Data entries

'''

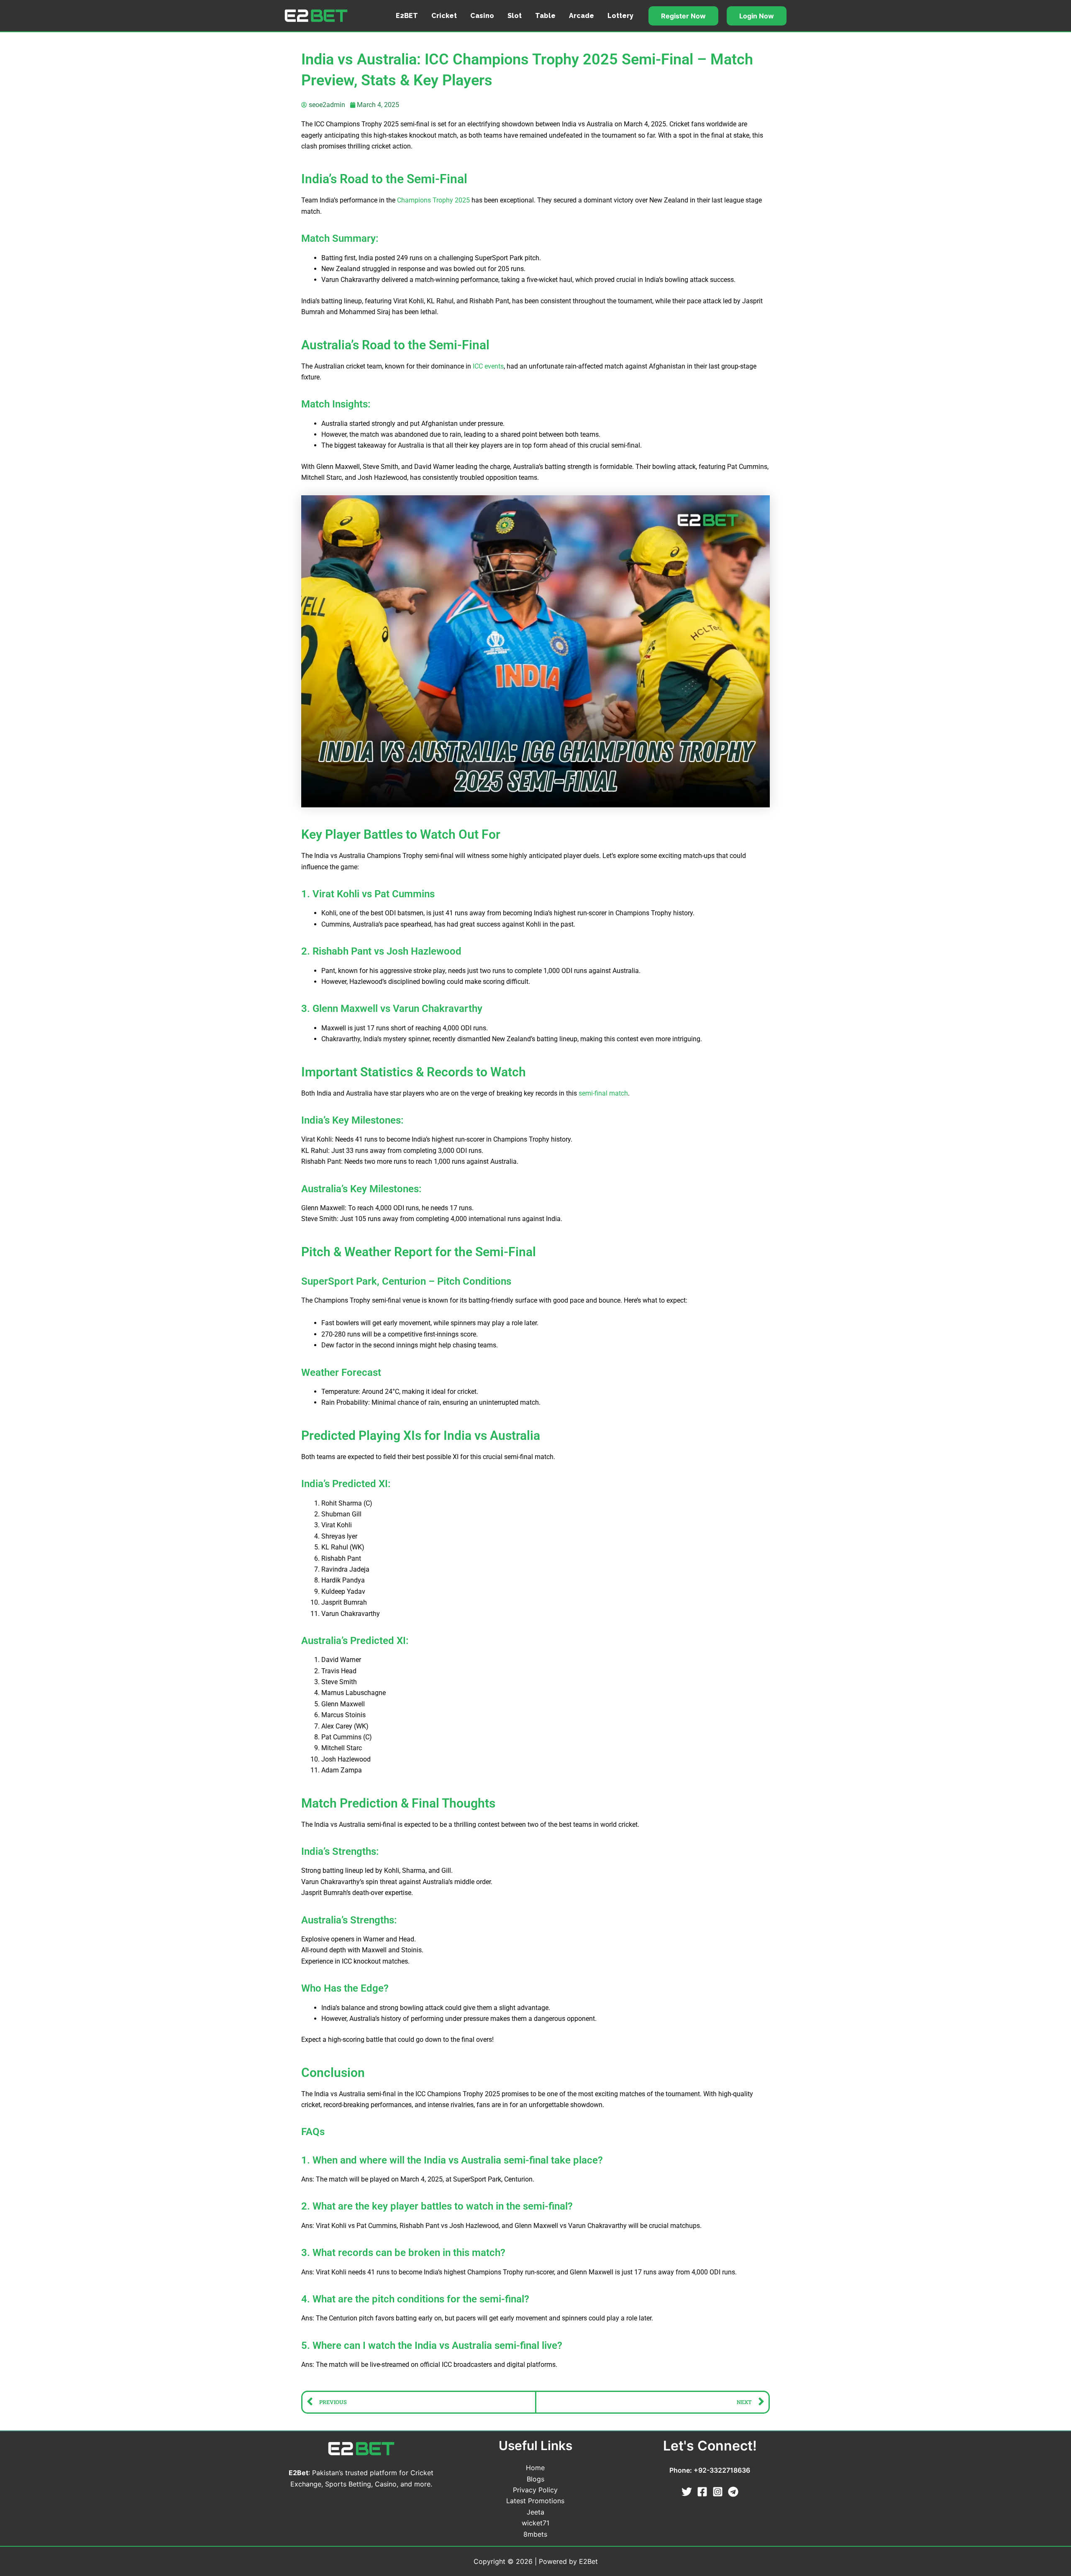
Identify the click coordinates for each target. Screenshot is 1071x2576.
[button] (683, 16)
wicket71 (535, 2523)
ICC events (488, 366)
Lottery (620, 16)
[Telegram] (733, 2491)
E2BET (407, 16)
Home (535, 2467)
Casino (482, 16)
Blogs (535, 2479)
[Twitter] (687, 2491)
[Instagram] (717, 2491)
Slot (514, 16)
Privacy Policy (535, 2490)
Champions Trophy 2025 (433, 200)
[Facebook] (702, 2491)
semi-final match (603, 1093)
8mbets (535, 2534)
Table (545, 16)
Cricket (444, 16)
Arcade (581, 16)
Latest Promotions (535, 2501)
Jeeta (535, 2512)
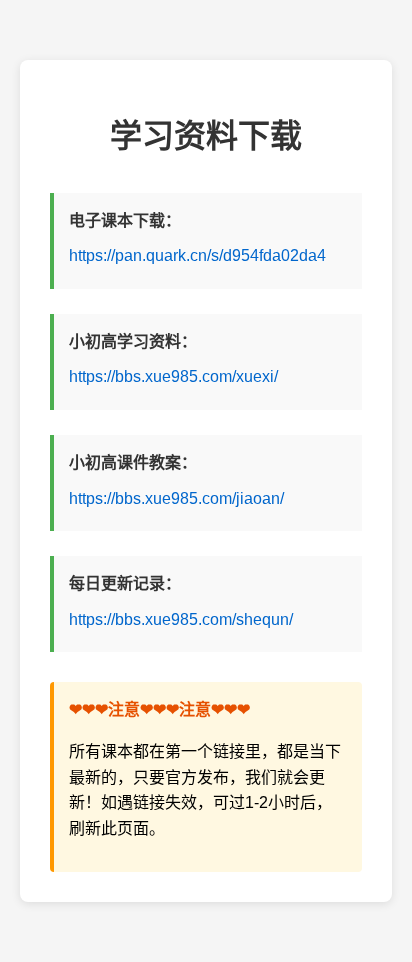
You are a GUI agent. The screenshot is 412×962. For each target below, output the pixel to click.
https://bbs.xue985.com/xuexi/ (173, 376)
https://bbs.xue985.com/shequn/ (181, 619)
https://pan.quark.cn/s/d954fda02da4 (197, 255)
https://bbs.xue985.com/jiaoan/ (176, 498)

'''

* _WORK TO COMPLETE_
In the entries above, find the line with "Jeeta (535, 2512)" and the line with "https://pan.quark.cn/s/d954fda02da4 (197, 255)". Write out exactly those two lines and every line between them, pictures excluded.

* _SOLUTION_
Jeeta (535, 2512)
You are a GUI agent. The screenshot is 412×962. For each target below, output the pixel to click.
https://bbs.xue985.com/xuexi/ (173, 376)
https://bbs.xue985.com/shequn/ (181, 619)
https://pan.quark.cn/s/d954fda02da4 (197, 255)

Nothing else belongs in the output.